## Work required
Copy the records from their first line up to and including the line containing "Image resolution: width=1966", swapping "agent" for "assistant" and leaving everything else unchanged.

## Exercise data

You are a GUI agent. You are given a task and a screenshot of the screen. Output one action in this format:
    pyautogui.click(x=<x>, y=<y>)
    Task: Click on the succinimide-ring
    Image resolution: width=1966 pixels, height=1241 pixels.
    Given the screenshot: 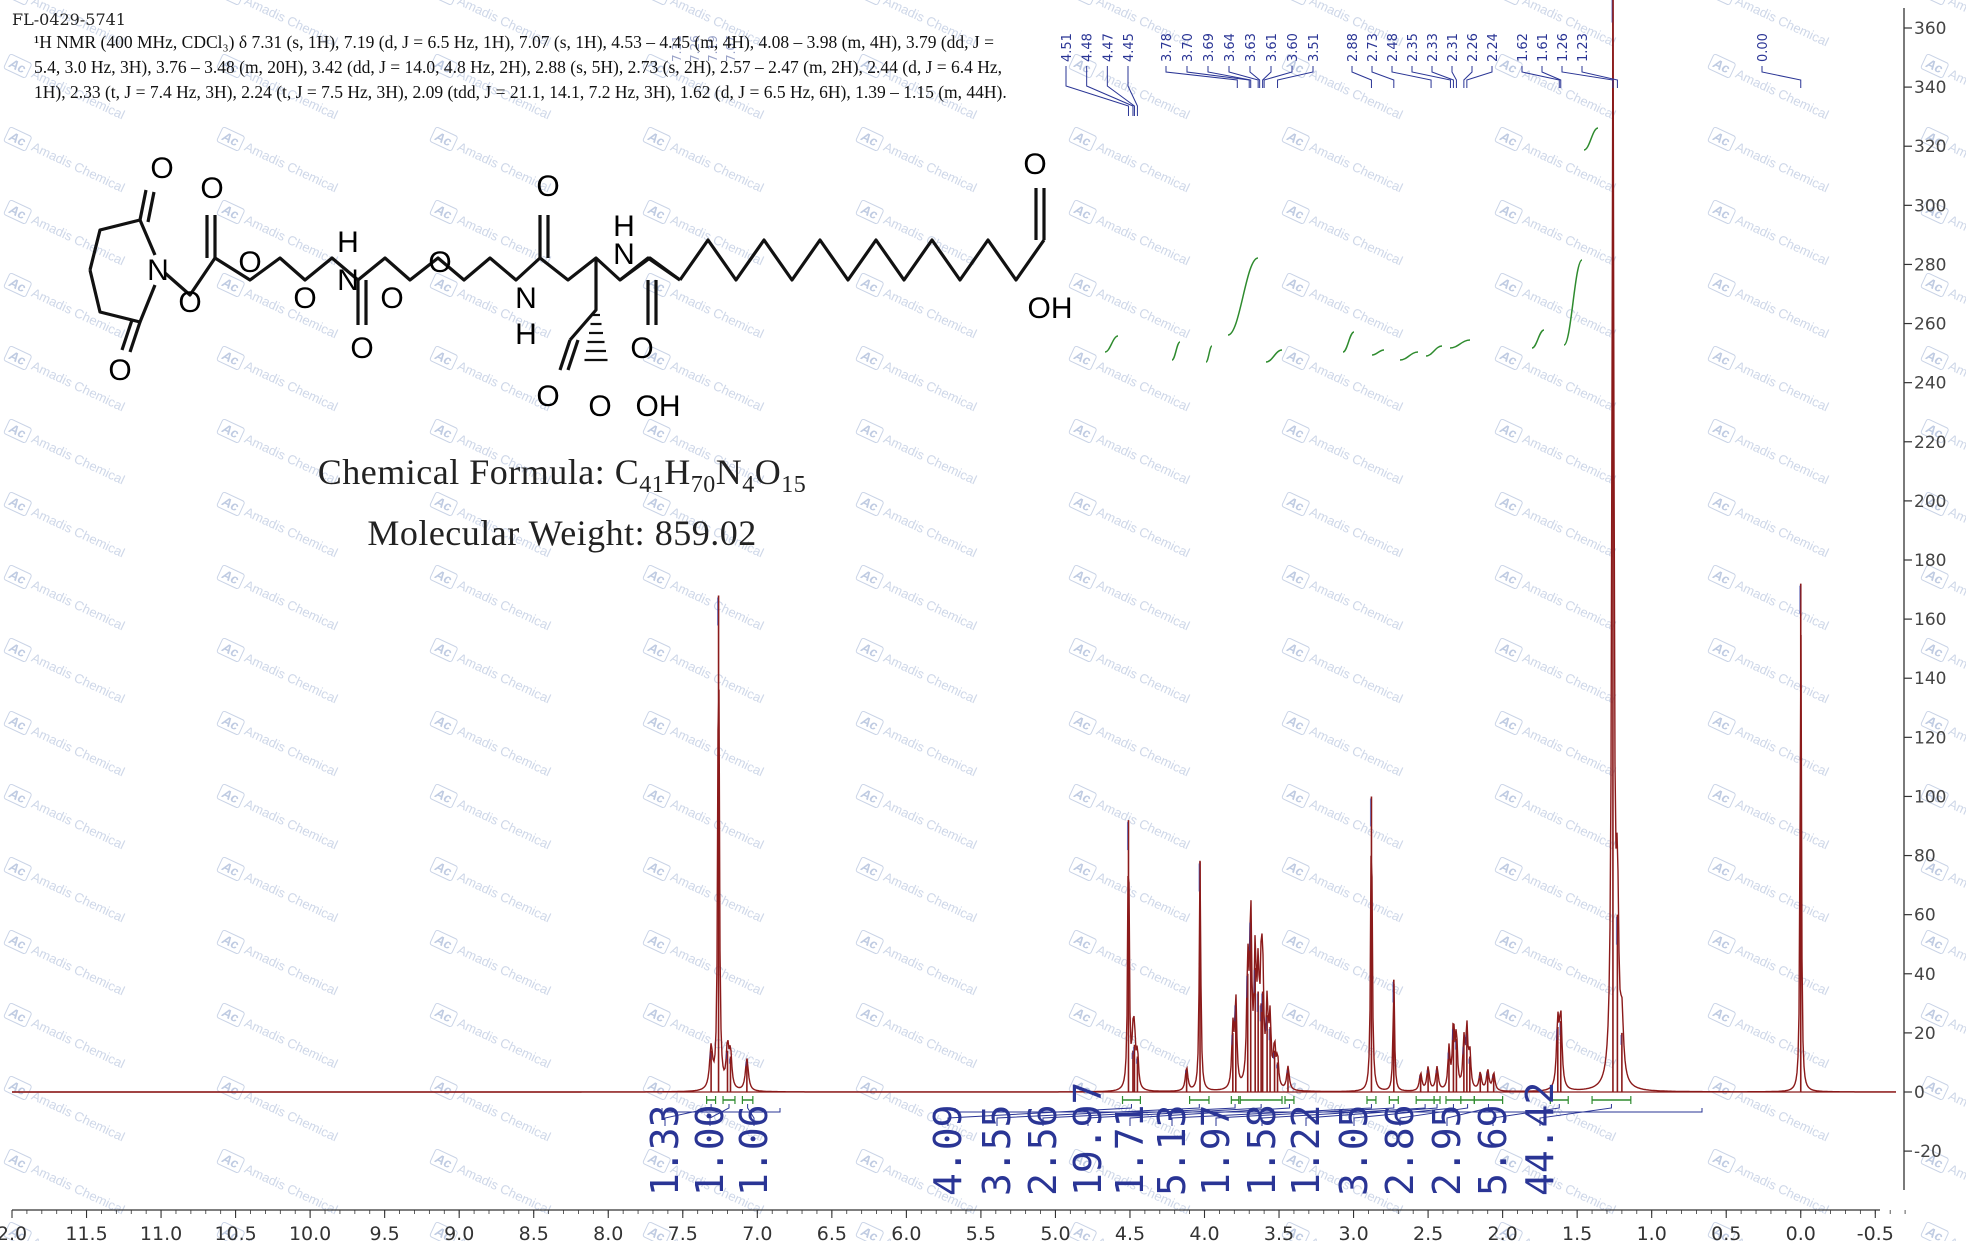 What is the action you would take?
    pyautogui.click(x=122, y=244)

## Expected answer
You are a GUI assistant. You are given a task and a screenshot of the screen. Output one action in this format:
    pyautogui.click(x=<x>, y=<y>)
    Task: Click on the succinimide-ring
    Image resolution: width=1966 pixels, height=1241 pixels.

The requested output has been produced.